Девяностые – это растянувшийся на десять лет конец эры Горбачева, который вряд ли представлял, чем закончится его политика перестройки и гласности. Едва ли мог понять в полной мере и результаты своей деятельности Борис Ельцин. Но, как во всяком выдающемся политике, историческое, почти по-звериному обостренное чутье, феноменальная политическая интуиция преобладали в Ельцине над рациональным. И он именно интуитивно шел сначала к противостоянию с Горбачевым, потом к либеральным реформам, затем к провалам чеченской кампании и выбору преемника, который в дальнейшем не слишком лестно отзовется о наследии 1990-х.
Девяностые оказались эпохой завышенных ожиданий именно потому, что это было время свободы. Все думали, будто свобода автоматически приведет к достатку и счастью. А свобода означала лишь одно – ответственность за себя и свои поступки. Ушло государство-отец. Рухнули предприятия, державшие на плаву целые города. Ушло время, когда за человека неизменно делали выбор другие – КПСС, комиссия по распределению из института, дом быта на работе, оформлявший продовольственный заказ. Даже наступившее изобилие товаров предполагало выбор, ответственность выбора, к которому люди прошлой эпохи не были готовы: раньше шла битва в очереди за один сорт колбасы, после гайдаровской либерализации не стало очередей и появилось два десятка сортов. Но чтобы сделать выбор, человек должен был теперь уметь воспользоваться свободой. Без этого умения он не мог найти денег ни на один из двадцати сортов колбасы.
Мы привыкли называть пестрые, как фотохроника, 1990-е временем разрушения основ, но забываем о том, что это разрушение было созидательным. Развалилось одно государство, но на его обломках появилось новое. Достижения начала XXI века построены на фундаменте 1990-х.
Это переходное десятилетие показало всем, что назад дороги нет. Мосты в социализм после либерализации цен, приватизации, после событий октября 1993 года, выборов 1996-го сожжены. Осталась только трепетная ностальгия по дореформенному времени, нелюбовь к 1990-м и то самое ощущение их неизбежности.

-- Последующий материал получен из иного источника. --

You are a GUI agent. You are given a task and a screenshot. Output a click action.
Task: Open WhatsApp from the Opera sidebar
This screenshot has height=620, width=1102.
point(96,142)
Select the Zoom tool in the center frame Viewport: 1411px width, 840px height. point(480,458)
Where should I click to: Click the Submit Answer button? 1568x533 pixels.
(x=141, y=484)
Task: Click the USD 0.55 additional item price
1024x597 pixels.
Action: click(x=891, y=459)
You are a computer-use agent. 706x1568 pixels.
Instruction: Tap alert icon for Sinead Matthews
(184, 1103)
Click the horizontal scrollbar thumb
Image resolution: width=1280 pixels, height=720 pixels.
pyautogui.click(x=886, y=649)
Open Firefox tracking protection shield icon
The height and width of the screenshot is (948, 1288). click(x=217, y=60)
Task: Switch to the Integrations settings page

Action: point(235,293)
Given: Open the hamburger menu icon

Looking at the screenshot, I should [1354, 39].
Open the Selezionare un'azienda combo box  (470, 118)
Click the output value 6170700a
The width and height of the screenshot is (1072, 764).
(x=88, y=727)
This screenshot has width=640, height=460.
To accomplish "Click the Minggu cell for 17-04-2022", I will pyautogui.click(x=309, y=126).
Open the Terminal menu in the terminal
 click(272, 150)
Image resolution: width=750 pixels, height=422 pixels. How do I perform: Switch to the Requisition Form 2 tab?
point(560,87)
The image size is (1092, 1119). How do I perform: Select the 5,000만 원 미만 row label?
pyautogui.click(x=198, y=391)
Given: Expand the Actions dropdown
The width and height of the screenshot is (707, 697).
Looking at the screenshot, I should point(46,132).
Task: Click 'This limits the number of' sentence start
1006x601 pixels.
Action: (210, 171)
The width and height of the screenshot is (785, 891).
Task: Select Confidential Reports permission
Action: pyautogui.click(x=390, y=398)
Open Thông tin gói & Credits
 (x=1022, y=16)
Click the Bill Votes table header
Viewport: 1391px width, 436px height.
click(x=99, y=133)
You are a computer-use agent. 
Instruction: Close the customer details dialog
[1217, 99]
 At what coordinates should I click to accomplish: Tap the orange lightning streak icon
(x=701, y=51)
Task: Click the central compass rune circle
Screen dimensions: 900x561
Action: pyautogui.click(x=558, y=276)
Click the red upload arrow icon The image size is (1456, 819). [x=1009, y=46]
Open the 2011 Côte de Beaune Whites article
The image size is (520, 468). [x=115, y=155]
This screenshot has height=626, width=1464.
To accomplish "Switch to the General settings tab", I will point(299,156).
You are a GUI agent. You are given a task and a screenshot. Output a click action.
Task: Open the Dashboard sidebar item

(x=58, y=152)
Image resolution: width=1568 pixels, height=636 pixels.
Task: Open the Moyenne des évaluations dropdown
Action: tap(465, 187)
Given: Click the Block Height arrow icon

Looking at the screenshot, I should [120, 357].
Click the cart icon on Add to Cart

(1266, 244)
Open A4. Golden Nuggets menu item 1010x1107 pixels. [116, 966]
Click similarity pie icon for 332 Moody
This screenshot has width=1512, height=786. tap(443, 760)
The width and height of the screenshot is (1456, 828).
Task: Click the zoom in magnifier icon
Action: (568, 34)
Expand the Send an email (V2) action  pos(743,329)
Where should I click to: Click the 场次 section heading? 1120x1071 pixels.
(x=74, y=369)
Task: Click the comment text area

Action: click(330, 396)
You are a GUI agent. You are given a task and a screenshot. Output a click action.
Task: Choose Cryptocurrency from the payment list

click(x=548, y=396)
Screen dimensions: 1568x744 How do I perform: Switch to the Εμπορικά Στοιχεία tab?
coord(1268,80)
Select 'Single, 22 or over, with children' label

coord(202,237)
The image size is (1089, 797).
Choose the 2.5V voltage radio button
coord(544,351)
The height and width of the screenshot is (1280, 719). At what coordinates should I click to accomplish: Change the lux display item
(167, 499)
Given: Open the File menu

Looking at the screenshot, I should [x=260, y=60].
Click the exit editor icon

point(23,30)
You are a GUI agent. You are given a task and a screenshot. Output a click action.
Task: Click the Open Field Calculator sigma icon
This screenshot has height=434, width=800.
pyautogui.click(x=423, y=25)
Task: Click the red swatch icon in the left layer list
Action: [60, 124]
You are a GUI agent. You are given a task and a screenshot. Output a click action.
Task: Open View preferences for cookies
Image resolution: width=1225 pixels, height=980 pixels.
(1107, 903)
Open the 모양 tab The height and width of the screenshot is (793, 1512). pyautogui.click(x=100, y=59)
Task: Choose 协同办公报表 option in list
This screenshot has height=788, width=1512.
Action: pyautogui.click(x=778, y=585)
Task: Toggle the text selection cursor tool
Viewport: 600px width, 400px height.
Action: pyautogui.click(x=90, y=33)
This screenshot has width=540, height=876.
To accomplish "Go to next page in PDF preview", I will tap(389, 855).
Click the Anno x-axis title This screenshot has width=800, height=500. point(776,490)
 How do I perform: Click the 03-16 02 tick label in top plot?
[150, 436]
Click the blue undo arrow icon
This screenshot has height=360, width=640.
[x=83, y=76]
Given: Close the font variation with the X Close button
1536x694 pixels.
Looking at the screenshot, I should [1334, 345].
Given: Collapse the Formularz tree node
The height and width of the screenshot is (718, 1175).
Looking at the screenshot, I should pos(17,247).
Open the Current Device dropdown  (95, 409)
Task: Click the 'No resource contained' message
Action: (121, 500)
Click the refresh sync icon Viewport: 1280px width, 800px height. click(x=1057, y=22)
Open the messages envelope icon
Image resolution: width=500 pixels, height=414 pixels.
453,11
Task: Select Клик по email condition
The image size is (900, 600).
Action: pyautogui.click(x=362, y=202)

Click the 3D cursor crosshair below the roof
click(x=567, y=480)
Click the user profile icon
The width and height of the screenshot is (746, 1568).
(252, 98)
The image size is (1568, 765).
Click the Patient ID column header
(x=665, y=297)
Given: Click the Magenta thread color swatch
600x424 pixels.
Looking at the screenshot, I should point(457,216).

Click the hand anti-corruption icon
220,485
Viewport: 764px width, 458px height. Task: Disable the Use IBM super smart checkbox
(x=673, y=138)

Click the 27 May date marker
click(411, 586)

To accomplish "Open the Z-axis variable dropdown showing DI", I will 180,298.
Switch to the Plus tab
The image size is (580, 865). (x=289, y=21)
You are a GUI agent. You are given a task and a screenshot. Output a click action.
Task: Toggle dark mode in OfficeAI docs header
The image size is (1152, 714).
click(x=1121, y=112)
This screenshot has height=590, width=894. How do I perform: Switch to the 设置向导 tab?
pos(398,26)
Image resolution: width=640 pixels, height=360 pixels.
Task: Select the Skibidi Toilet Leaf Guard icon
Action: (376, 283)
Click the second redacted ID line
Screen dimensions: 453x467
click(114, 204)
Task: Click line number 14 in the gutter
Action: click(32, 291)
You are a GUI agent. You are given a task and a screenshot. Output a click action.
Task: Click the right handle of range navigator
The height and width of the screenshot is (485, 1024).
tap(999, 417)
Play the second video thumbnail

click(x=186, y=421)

Девяностые надо было пережить. Для кого-то они оказались самым страшным временем жизни, для других – самым счастливым, каким бывает время революций и время Свободы.
В хронике десятилетия, запечатлевшей в основном массовые движения, массовые порывы, массовые боль и скорбь, почти невозможно разглядеть конкретного человека. Есть «шестидесятники». А были ли «девяностодесятники»? Или это просто те же самые люди – «шестидесятники», «семидесятники», – которые за десять лет изменились или были вынуждены измениться до неузнаваемости?
Девяностые были прямыми наследниками 1960-х – по духу свободы, питавшему и окончание перестройки, и создание независимых государств, и буржуазную, почти бескровную революцию в экономике. Они же стали временем отрицания наследия «шестидесятничества». Наступали прагматические времена стабильности, переваривания государством, обществом, простыми и не очень простыми людьми результатов заканчивавшегося десятилетия. И объективно уходили из обихода, из коллективной и индивидуальной памяти дела, слова, вещи, пафос, эстетика последних тридцати лет советской власти. Они становились Историей…
Вскоре после этого Историей стали и девяностые. И тогда мои родители умерли – в год миллениума, – завершая тем самым эпоху.
Система отбирала у пенсионеров дачи, номера в пансионатах, кормушку с докторской колбасой, блинчиками с мясом и тортом «Полет», но оставляла за ее верными солдатами квартиры и право пользования поликлиникой в Сивцевом Вражке, более пригодной для демонстрации элементов имперской архитектуры и номенклатурных интерьеров, нежели для собственно качественного лечения. И отец, и мама, и брат – все входили в так называемый «контингент», в число обслуживаемых персон. И ко всем «кремлевская медицина», в сущности, осталась одинаково равнодушной. Все они умерли внутри системы.
Чудовищный, запиравшийся на ключ небольшой отсек в психиатрическом корпусе Центральной клинической больницы, ЦКБ, для безнадежных больных – выживших из ума стариков, настоящих сумасшедших, инсультных больных, выброшенных из реанимации или неврологии. Это то место, откуда мы забрали папу, официально признанного растением. Дома он неожиданным образом начал восстанавливаться и прожил еще шесть лет, невероятно тяжелых, но – дома. В отсеке можно было наблюдать абсолютно босхианские картинки. За стариками почти немыслимо было организовать уход, потому что, сколько денег ни пихай, на четверо суток в неделю (и то, если родственники пользовались правом посещения) они оказывались один на один с равнодушными и наглыми санитарами. Кого-то явно отправляли сюда родные и близкие – ввиду сложностей в совместном проживании с пожилым человеком, который мочится, теряет память, дурно пахнет и глядит бессмысленными глазами.